The 2014 Gulf of Mexico red snapper recreational season in federal waters is 9 days, opening at 12:01 a.m., June 1, 2014, and closing at 12:01 a.m., on June 10, 2014. The red snapper bag limit is 2 fish with a 16-inch minimum total length size limit.
Emergency Rule Affects Recreational Anglers
At its April 2014 meeting, the Gulf of Mexico Fishery Management Council requested an emergency rule to revise the recreational accountability measures for red snapper by applying a 20-percent buffer to the recreational quota, which results in a recreational annual catch target of 4.312 million pounds whole weight. This emergency rule will not affect the commercial harvest of red snapper in the reef fish fishery.
The Gulf of Mexico Fishery Management Council’s decision to request an emergency rule was made following the decision of the U.S. District Court for the District of Columbia in Guindon v. Pritzker, (Mar. 26, 2014).
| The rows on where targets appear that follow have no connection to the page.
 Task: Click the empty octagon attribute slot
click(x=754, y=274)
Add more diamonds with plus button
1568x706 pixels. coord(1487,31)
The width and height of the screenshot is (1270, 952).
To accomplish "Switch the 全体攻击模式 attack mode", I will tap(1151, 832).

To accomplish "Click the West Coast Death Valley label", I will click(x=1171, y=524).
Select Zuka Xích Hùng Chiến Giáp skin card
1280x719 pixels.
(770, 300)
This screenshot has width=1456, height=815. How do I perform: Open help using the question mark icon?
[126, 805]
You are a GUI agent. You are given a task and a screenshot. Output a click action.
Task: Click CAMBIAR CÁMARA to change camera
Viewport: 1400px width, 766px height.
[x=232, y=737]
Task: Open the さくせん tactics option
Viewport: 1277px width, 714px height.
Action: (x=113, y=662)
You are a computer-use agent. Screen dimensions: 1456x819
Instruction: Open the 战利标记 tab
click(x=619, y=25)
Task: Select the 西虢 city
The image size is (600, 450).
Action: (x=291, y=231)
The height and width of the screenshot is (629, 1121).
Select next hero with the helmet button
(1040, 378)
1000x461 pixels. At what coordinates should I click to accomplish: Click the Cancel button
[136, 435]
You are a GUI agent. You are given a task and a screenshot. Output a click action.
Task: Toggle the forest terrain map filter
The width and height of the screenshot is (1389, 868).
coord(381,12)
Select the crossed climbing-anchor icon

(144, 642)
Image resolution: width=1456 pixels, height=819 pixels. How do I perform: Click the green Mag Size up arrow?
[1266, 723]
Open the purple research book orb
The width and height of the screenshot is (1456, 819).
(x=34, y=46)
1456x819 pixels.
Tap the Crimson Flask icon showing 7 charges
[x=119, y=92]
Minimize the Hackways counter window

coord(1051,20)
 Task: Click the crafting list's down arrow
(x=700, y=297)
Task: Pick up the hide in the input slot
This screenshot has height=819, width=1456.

After recalculating the season length based on the annual catch target and including the 2013 Marine Recreational Information Program data, NOAA Fisheries is setting a 9-day red snapper fishing season.
The purpose of this decision is to better ensure red snapper recreational landings do not exceed the recreational quota established in the rebuilding plan, in accordance with the Magnuson-Stevens Fishery Conservation and Management Act and the Court’s ruling.
The method for calculating the dates for the federal season for each state are available in the Environmental Assessment in Appendix B. Electronic copies of the documents are available at the U.S. Government Regulations website.
This summary is not a substitute for the actual regulations. We encourage you to read the full text of the regulations, available at NOAA Fisheries Southeast Region website.
About Gulf of Mexico Fishery Management Council
The Gulf of Mexico Fishery Management Council is one of eight regional Fishery Management Councils established by the Fishery Conservation and Management Act of 1976. The Council prepares fishery management plans, which are designed to manage fishery resources within the 200-mile limit of the Gulf of Mexico.